Segment Start: MATERIAL FOR THIS EXERCISE

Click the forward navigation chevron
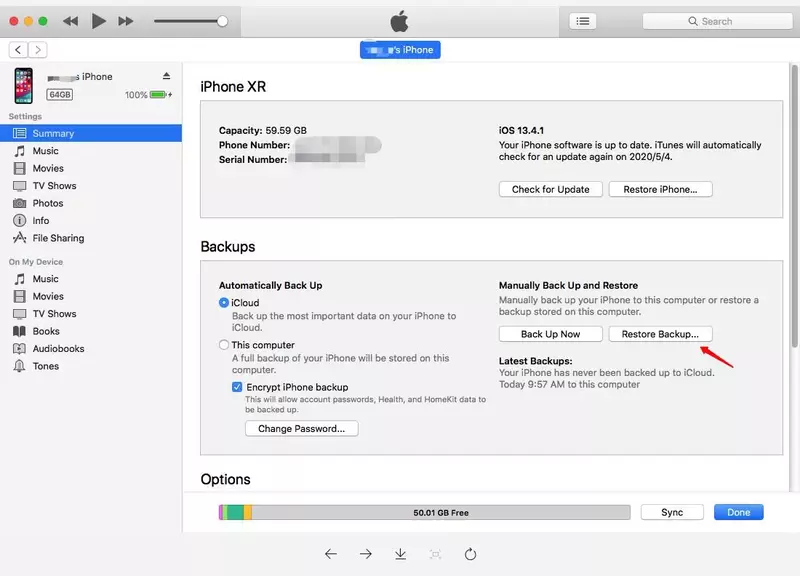 tap(37, 48)
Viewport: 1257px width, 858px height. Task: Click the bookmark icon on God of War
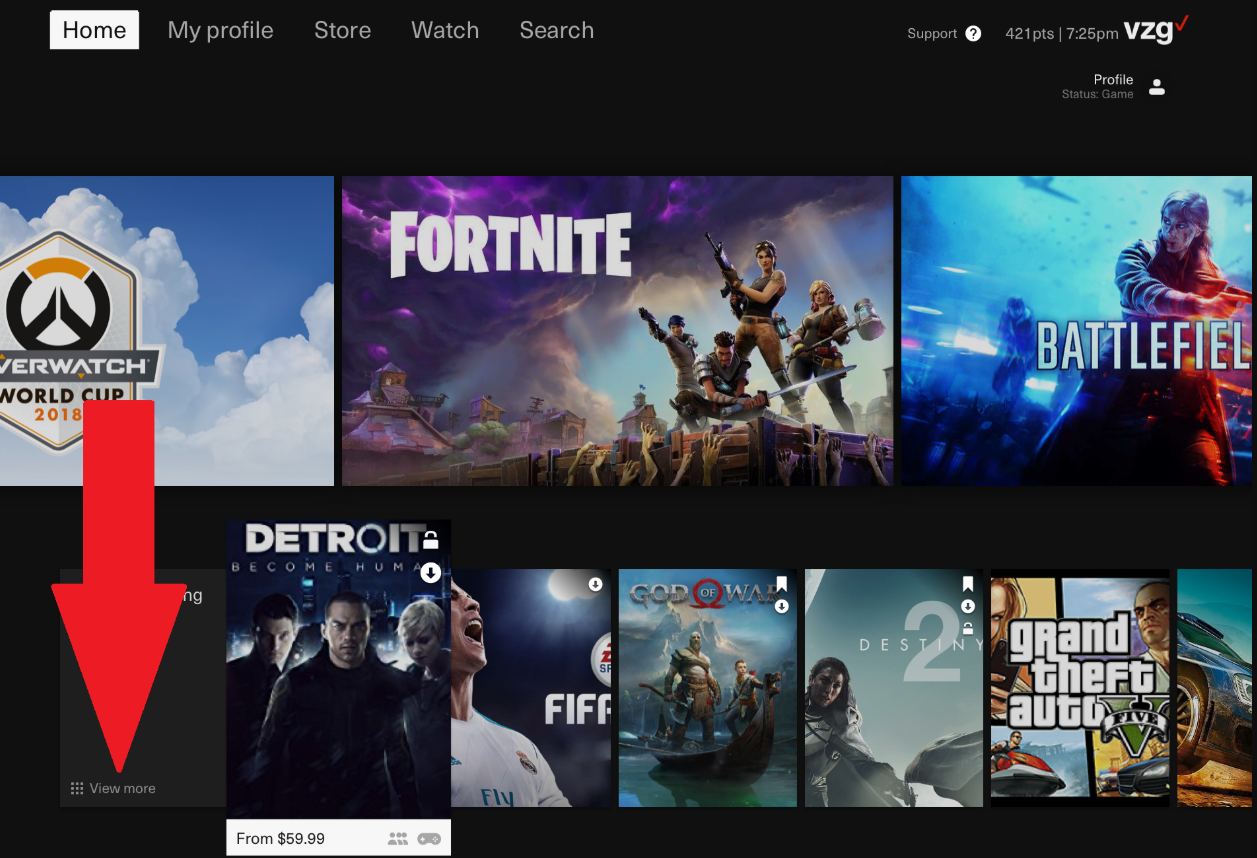click(782, 584)
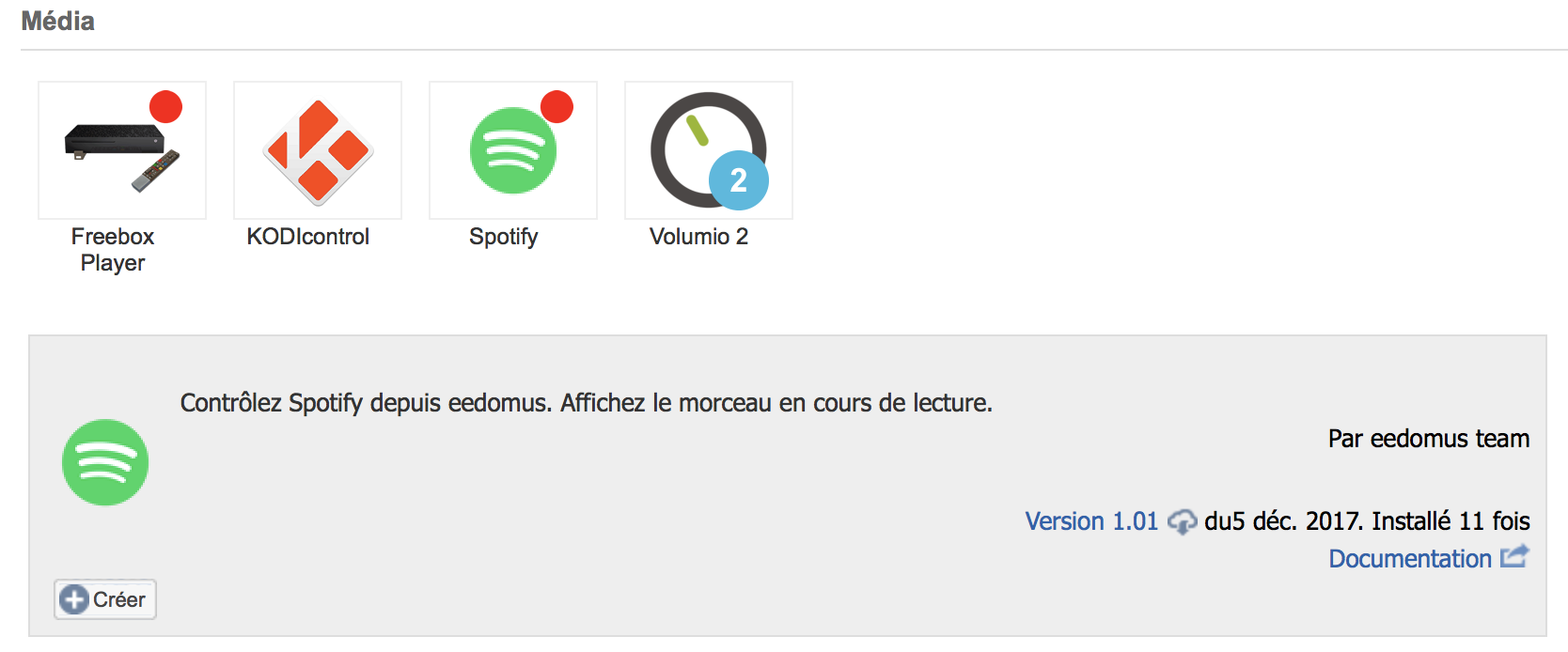The width and height of the screenshot is (1568, 652).
Task: Click the Volumio 2 label text
Action: pyautogui.click(x=699, y=237)
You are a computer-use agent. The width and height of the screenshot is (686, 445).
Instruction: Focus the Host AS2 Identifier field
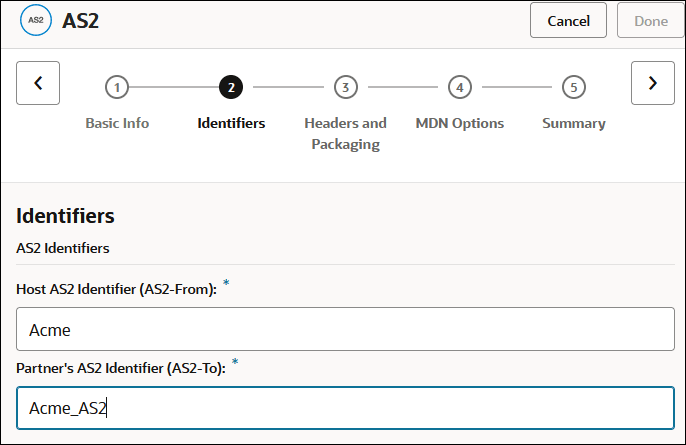click(345, 329)
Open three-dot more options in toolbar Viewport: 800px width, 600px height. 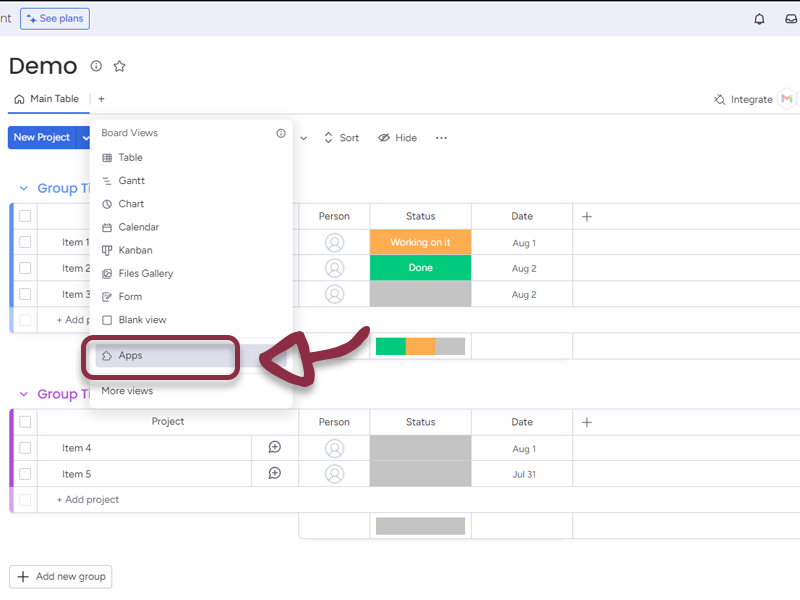(441, 138)
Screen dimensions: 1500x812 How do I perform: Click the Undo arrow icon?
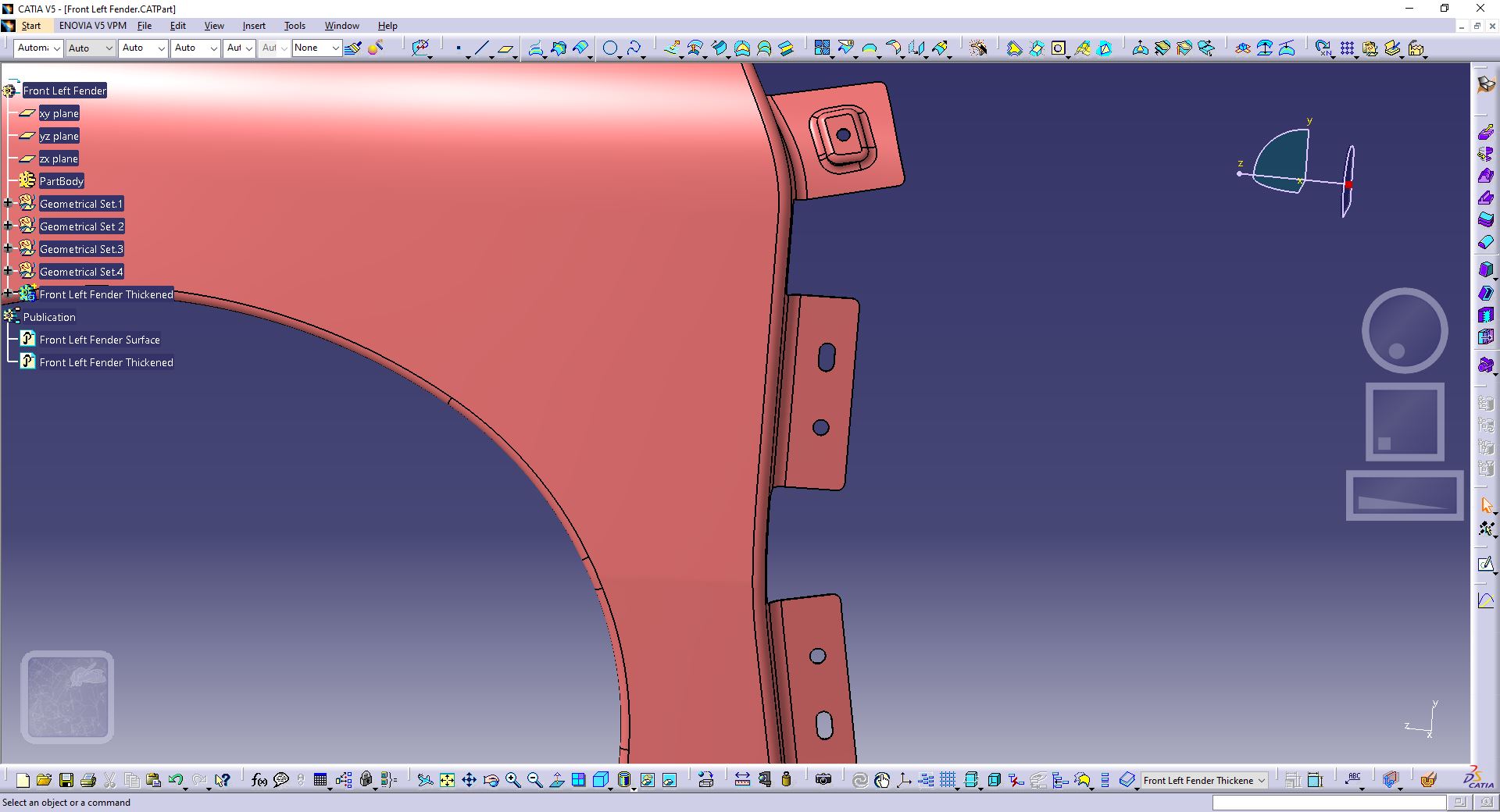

Segment End: MATERIAL FOR THIS EXERCISE

With the pictures removed from your copy, retype the lines above from the one that contains "Viewport: 1257px width, 858px" through the one that contains "You are a computer-use", exactly.

* **PROBLEM SOLUTION**
Viewport: 1257px width, 858px height. Task: Click the bookmark icon on God of War
click(782, 584)
The width and height of the screenshot is (1568, 652).
Task: Click the Volumio 2 label text
Action: pyautogui.click(x=699, y=237)
You are a computer-use agent. The width and height of the screenshot is (686, 445).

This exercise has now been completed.